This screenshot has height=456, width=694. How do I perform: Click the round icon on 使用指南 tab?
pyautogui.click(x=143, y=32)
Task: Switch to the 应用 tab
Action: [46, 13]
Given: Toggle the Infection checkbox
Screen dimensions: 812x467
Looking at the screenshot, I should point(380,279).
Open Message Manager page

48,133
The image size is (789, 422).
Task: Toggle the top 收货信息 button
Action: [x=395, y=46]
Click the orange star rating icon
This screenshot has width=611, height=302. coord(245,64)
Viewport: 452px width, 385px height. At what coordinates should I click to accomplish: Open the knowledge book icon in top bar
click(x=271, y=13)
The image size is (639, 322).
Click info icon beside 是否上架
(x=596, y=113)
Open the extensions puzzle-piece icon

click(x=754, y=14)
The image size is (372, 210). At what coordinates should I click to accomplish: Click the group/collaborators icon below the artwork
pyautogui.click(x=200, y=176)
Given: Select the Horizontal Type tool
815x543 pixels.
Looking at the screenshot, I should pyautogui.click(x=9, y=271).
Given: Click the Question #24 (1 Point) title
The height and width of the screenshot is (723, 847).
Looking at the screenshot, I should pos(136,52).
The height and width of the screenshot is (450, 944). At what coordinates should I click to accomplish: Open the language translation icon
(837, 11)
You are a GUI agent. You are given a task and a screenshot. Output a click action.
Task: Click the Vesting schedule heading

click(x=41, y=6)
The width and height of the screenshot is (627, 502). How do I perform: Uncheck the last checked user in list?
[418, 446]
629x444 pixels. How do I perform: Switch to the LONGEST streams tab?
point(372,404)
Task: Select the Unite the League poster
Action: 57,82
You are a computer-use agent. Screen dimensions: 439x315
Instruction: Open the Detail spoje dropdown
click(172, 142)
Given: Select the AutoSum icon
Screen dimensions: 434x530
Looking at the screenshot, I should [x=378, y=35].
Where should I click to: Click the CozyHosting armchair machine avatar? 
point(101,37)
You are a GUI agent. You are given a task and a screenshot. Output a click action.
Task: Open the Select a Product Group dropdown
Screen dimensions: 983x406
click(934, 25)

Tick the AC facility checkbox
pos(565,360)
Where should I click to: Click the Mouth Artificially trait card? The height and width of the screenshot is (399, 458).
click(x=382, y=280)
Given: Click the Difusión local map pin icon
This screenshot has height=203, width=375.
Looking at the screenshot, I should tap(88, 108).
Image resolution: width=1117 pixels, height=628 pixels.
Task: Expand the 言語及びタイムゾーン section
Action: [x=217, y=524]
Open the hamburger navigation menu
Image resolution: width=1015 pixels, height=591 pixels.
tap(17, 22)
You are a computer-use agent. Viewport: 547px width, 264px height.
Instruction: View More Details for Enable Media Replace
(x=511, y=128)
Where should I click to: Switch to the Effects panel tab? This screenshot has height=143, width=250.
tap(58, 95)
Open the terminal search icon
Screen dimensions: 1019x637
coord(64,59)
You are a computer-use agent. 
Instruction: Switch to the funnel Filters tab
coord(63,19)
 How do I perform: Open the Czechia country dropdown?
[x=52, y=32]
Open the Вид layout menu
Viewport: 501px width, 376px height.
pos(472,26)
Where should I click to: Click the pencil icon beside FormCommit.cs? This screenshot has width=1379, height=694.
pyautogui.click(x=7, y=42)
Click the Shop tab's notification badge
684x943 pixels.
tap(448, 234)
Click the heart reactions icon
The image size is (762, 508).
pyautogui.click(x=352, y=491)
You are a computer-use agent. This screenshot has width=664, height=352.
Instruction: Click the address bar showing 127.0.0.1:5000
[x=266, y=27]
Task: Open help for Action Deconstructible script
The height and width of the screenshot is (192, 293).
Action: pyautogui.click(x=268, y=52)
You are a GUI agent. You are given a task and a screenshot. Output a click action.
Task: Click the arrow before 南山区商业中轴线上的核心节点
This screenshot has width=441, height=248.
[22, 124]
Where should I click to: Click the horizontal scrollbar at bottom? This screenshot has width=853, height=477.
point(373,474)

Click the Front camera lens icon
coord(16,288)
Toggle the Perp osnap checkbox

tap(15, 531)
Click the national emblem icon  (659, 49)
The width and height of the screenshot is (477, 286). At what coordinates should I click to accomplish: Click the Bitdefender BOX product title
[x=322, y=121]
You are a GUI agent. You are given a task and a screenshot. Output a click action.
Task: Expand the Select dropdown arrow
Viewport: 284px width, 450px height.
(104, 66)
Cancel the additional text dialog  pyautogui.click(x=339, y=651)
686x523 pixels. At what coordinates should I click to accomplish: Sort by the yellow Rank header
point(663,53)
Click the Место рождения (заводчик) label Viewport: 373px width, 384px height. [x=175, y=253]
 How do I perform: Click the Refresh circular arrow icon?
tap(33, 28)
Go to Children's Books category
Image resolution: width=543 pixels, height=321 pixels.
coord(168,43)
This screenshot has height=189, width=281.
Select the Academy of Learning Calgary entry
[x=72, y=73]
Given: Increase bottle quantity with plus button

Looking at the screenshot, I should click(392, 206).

====

> _Work order_
Show each line from the material above where the string "computer" can be found.

> _Solved exercise_
You are a computer-use agent. Screen dimensions: 439x315
You are a computer-use agent. Viewport: 547px width, 264px height.
You are a computer-use agent. 
You are a computer-use agent. This screenshot has width=664, height=352.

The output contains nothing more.